Zo Artzeinu (, This is our land) was a right-wing nationalist political protest movement created and led by Moshe Feiglin and Shmuel Sackett in Israel to block Israeli land concessions to the Arabs in the early 1990s, especially the Oslo Accords. The movement was known to block roads and use other forms of civil disobedience adapted from the civil rights movement in the United States to make known their protests and goals.
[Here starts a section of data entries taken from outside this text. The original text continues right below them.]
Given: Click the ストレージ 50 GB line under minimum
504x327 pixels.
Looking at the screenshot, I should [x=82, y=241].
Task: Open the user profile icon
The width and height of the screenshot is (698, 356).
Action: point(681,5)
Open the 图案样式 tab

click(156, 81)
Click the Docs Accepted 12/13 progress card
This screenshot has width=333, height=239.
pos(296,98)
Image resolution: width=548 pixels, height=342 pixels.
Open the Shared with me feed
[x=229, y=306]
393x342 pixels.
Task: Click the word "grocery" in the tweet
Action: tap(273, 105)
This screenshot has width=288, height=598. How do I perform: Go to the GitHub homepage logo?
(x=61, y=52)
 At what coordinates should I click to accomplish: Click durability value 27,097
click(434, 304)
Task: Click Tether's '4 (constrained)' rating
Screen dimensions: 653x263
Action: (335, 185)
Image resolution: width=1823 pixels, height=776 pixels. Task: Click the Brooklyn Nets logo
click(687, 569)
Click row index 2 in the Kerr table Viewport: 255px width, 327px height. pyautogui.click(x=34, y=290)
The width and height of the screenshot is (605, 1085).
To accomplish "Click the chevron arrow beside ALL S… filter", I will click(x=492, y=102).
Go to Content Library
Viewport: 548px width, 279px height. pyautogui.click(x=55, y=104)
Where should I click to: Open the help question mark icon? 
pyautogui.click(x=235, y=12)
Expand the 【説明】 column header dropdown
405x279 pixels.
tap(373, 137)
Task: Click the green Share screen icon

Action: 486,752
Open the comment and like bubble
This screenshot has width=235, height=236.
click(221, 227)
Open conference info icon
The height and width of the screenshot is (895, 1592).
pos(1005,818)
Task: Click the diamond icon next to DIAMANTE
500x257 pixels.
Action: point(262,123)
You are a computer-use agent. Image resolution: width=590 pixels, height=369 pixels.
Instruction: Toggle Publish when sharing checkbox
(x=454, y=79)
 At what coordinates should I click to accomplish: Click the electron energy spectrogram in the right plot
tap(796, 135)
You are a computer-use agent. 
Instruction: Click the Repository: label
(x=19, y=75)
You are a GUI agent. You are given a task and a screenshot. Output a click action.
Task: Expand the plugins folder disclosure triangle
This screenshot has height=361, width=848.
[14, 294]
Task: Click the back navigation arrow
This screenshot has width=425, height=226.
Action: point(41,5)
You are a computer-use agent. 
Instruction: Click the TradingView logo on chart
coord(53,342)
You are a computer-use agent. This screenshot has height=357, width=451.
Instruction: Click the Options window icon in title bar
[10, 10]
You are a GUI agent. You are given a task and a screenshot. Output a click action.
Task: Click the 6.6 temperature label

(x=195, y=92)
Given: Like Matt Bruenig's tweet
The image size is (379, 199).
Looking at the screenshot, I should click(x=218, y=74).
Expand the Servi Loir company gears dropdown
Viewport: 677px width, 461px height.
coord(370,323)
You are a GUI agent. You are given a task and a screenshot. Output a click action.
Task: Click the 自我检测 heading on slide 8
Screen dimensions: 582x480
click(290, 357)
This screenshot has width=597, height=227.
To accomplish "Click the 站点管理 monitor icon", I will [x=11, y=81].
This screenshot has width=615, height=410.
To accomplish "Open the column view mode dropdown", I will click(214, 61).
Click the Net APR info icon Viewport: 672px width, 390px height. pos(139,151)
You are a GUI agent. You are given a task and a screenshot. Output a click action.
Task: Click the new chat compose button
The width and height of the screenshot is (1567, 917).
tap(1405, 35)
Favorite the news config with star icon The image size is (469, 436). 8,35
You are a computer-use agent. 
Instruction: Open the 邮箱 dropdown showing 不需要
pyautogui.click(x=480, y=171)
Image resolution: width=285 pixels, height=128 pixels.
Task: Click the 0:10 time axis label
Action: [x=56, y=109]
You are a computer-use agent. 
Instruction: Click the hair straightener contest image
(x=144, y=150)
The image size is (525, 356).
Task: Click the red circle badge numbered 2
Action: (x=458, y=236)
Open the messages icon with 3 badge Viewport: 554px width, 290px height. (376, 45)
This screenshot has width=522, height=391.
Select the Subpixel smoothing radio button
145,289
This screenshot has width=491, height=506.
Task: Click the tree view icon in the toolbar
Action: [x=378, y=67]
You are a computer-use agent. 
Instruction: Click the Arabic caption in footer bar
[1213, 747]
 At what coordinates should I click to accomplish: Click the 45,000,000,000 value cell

Feiglin and Sackett established Zo Artzeinu in December 1993. In summer 1995 Zo Artzeinu supported demonstrations against the government of Yitzak Rabin, accusing Rabin of "selling Israel to the Arabs and pushing the country towards war". The movement's leaders were arrested in early September, accused of inciting revolt among settlers. At a large Zo Artzeinu demonstration on 14 September, fifty people were injured. Yigal Amir, who assassinated Rabin in November 1995, was found to have links to Kach, Eyal Group and Zo Artzeinu.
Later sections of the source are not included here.